:: Exercise data ::

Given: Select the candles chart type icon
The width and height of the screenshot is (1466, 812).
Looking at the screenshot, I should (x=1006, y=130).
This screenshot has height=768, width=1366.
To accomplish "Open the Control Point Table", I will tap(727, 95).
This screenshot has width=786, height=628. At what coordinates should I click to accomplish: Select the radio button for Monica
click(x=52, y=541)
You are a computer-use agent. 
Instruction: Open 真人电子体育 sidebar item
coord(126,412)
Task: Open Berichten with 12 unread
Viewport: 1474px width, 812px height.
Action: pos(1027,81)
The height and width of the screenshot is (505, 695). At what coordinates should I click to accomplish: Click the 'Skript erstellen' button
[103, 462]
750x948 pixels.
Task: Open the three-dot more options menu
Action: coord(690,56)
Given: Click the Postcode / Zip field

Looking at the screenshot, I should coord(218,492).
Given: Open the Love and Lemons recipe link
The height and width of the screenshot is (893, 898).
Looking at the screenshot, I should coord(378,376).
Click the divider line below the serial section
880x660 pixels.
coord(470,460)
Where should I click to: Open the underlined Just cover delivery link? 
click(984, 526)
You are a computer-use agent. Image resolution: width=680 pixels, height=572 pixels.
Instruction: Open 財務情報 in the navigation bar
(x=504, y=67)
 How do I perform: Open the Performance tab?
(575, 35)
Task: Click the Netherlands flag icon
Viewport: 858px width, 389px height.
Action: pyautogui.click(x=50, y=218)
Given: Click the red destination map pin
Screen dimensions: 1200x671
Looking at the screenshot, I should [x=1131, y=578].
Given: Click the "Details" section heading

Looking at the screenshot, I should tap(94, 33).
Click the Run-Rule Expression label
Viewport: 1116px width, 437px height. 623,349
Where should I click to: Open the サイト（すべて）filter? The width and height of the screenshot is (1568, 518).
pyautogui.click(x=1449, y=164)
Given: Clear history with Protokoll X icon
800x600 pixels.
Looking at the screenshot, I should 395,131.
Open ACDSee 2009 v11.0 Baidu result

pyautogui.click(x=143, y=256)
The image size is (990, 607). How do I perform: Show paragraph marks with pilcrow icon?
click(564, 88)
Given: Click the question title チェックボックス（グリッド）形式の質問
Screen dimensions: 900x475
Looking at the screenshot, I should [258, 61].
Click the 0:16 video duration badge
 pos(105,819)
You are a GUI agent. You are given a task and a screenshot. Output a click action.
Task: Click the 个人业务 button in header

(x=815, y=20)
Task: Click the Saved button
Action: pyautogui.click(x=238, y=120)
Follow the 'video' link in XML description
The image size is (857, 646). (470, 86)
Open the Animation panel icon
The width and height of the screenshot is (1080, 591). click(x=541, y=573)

:::

Your objective —
Each line of the data in which the string "computer" appears needs to be copied.

Exercise answer —
You are a computer-use agent. 
You are a computer-use agent. Image resolution: width=680 pixels, height=572 pixels.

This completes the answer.